In Gale agt. New York Central & Hudson R. R. Co., 58 How. Pr. 385, the facts of the alleged misconduct were that during a recess of the court one of the jurors, desiring to return home, asked permission of the plaintiff to ride with him. To this the plaintiff consented and they rode together for some distance along with one of the plaintiff’s witnesses. It was shown that the case on trial was not spoken of or discussed. Relative to the matter the court said :

“If the plaintiff, with a view of influencing the juror by placing him under obligations to him, had sought this opportunity so to do, a new trial would be granted. In such a case the court should see that an attempt had been made to improperly influence, and it would not stop to inquire whether the wicked effort had or had not been successful, but would assume that the party had, at least partly succeeded in that which he attempted.

“When, however, the court is satisfied that there has been no attempt by the successful party to unduly influence a juror, either by conversation, or by placing him under obligations, and that his action has not in fact been improperly influenced, then, even though the act may have been indiscreet, the court will not disturb the verdict.”

In Hilton v. Southwick, 17 Me. 303, 35 Am. Dec. 253, the prevailing party, in going to his home, conveyed in his own wagon one of the jury who lived in the same direction. No conversation relating to the cause took place between them, and the act seemed to be one of neighborly kindness not out of the ordinary course, and done without any purpose to influence the *494juror. The court strongly announced the principle that the purity of the jury must be guarded with the greatest jealousy, and said: “If there appeared the least attempt on the part of the plaintiff to seek and influence the juror the verdict would be set aside.” But, concluding that no sinister motive was apparent, it refused to set aside the verdict. In the case at bar much less suspicion attaches, as there is nothing here of a covert nature.

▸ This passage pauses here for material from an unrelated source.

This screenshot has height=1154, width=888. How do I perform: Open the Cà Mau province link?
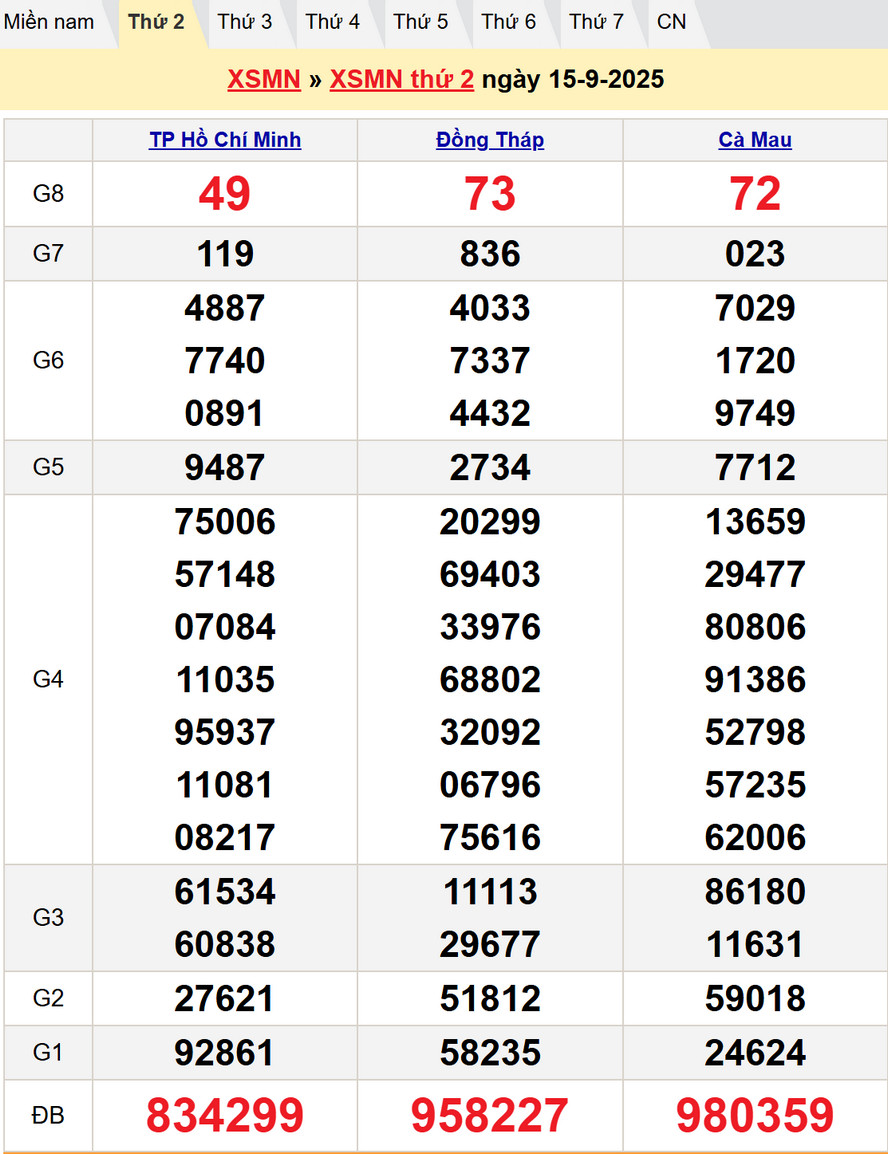pos(755,140)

In Gale v. Railroad Company, supra, the court, in commenting upon the Hilton case, remarked:

“The principle upon which the verdict in Hilton agt. Southwick was sustained — that the act done was not an officious one thrust by the prevailing party upon the juror for the purpose of procuring his good will, and thus influencing action, but it was the result of neighborly courtesy and kindness, without any evil intent whatever, is not only sound in reason, but it and similar reasons have frequently guided and controlled the judgments of courts.”

See, also,-the cases announcing the same principle cited in the above-quoted cases; and also Ford v. Holmes, 61 Gra. 419; Central Railroad Company v. Wiggins, 91 id. 208, 18 S. E. 187.

We have been cited to many discussions where intoxicating liquors have been given or tendered as a treat to jurors. The tendency of the courts seems to be, and perhaps properly so, to view this practice with much more suspicion than the ordinary civilities due from one person to another, and these cases can hardly be accepted as determinative or aptly illustrative of the question in hand. We think that the practice in respect to the matter under discussion ought to be very carefully guarded by trial courts, but are inclined to the view that in this case neither a wrong purpose on the part of the plaintiff nor culpable bias on the part of *495the jury resulting from his actions was sufficiently shown to require us to overturn the conclusion of the trial court.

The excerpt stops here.